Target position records
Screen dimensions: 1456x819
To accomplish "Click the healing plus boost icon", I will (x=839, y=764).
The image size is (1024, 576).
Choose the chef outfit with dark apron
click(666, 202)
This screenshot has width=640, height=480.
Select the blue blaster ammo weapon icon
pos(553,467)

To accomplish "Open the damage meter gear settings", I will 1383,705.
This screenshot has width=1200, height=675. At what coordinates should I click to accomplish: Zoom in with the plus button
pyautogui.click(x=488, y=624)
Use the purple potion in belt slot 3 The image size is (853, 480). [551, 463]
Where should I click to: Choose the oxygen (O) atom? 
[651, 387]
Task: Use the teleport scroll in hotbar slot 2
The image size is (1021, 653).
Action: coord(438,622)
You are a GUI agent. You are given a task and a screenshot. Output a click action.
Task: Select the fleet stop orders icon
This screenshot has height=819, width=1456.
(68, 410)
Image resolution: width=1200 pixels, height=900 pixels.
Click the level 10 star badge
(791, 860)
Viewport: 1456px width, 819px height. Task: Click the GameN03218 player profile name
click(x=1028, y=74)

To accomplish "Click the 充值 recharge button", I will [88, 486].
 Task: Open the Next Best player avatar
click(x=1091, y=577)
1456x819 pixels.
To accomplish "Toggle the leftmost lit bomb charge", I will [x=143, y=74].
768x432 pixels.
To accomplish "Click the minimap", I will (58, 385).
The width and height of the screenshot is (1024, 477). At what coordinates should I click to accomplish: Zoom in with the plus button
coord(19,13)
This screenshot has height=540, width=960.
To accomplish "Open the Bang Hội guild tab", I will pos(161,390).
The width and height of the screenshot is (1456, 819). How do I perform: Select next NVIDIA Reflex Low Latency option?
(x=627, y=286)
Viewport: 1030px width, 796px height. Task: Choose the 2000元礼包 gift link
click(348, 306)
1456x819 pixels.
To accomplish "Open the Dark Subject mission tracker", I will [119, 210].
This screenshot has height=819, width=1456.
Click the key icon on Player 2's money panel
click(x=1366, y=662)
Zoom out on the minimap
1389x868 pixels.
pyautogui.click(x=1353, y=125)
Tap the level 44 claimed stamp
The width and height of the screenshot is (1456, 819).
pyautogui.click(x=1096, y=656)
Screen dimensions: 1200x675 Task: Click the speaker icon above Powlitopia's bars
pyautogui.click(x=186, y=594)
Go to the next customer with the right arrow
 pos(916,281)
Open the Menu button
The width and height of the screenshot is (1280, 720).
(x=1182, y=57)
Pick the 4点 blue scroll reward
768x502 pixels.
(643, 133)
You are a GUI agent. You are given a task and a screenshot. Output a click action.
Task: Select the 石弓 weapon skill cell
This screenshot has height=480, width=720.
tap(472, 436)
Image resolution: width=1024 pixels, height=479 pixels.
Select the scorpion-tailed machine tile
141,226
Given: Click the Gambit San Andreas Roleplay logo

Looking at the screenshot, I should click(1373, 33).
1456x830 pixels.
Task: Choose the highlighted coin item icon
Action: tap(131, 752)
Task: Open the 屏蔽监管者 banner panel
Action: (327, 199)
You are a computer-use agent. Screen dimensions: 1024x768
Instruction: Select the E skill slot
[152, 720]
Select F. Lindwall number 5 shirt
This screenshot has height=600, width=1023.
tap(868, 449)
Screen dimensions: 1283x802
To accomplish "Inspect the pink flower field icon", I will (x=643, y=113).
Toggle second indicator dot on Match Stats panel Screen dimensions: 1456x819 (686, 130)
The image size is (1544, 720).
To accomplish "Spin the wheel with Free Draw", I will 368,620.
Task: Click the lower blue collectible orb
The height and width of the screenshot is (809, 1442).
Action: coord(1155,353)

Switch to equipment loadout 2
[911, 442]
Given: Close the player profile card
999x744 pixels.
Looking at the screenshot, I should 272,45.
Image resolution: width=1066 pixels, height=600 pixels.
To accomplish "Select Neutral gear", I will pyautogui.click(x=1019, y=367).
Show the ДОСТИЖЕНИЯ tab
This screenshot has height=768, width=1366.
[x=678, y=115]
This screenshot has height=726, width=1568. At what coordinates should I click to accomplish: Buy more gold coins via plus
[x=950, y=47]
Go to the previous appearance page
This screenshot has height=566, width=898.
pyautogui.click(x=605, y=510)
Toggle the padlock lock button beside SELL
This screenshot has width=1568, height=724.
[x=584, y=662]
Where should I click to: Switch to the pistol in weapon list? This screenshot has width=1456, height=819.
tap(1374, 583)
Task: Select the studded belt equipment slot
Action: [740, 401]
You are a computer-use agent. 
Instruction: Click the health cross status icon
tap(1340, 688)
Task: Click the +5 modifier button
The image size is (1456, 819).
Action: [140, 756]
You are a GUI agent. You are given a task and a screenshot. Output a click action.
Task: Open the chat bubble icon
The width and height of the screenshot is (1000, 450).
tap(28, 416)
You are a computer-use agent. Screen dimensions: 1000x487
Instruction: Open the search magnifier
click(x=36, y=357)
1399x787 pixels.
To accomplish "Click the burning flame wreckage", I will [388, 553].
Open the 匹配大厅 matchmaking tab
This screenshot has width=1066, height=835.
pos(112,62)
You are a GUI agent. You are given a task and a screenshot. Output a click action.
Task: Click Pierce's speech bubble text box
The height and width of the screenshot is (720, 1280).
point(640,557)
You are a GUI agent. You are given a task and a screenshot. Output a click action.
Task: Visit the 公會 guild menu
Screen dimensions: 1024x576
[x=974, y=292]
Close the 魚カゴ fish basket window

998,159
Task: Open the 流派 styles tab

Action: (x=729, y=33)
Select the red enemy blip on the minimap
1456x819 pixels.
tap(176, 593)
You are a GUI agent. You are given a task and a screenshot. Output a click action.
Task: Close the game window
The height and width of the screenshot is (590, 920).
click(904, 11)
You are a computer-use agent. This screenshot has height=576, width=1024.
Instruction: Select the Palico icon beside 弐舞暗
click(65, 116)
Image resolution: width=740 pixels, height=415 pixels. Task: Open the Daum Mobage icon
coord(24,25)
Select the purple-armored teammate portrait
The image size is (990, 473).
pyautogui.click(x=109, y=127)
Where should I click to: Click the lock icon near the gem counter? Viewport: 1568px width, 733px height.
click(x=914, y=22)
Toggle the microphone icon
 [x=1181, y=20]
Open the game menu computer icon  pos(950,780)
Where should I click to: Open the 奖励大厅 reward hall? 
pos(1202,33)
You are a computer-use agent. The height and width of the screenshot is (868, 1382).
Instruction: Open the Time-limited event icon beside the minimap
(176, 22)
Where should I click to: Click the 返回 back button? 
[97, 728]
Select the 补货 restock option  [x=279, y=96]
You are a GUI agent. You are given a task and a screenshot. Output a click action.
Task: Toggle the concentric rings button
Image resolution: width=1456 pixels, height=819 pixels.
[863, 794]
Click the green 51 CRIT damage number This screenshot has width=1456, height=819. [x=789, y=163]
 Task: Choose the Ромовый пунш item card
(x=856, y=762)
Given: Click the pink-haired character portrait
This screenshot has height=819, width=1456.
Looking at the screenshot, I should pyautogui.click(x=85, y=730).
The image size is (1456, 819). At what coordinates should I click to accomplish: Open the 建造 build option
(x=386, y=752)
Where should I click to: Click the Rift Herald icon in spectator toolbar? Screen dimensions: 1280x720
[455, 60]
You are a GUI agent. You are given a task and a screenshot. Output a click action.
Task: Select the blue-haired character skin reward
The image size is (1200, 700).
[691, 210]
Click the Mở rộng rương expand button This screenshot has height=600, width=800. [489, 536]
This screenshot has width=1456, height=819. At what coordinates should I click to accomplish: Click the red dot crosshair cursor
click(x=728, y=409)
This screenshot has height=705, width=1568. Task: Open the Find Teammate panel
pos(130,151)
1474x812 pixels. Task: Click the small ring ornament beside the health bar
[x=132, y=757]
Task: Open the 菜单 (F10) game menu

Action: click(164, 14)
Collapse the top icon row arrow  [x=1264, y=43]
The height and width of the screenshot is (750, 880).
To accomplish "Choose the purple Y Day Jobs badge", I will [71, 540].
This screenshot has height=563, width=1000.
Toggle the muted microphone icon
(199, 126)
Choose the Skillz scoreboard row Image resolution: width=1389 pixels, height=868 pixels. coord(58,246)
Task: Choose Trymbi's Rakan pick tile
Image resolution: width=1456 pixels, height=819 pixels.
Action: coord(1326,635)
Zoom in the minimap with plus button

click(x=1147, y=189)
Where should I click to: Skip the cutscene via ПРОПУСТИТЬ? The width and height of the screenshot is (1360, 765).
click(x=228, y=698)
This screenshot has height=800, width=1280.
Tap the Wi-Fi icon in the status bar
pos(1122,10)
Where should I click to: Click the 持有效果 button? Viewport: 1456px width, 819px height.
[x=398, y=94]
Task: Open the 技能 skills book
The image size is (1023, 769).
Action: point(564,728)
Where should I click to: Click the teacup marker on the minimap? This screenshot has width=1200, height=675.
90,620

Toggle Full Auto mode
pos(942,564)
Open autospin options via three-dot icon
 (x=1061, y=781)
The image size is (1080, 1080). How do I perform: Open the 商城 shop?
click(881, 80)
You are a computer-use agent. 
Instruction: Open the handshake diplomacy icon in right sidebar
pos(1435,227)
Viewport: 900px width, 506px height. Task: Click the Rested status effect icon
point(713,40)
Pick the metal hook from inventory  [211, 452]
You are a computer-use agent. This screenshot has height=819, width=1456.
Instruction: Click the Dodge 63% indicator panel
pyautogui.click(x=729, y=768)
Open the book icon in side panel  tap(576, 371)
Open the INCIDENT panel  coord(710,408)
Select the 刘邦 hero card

» Exercise details
Please show every line of the material above that contains the string "item".

» Exercise response
Task: Choose the highlighted coin item icon
 Task: Choose the Ромовый пунш item card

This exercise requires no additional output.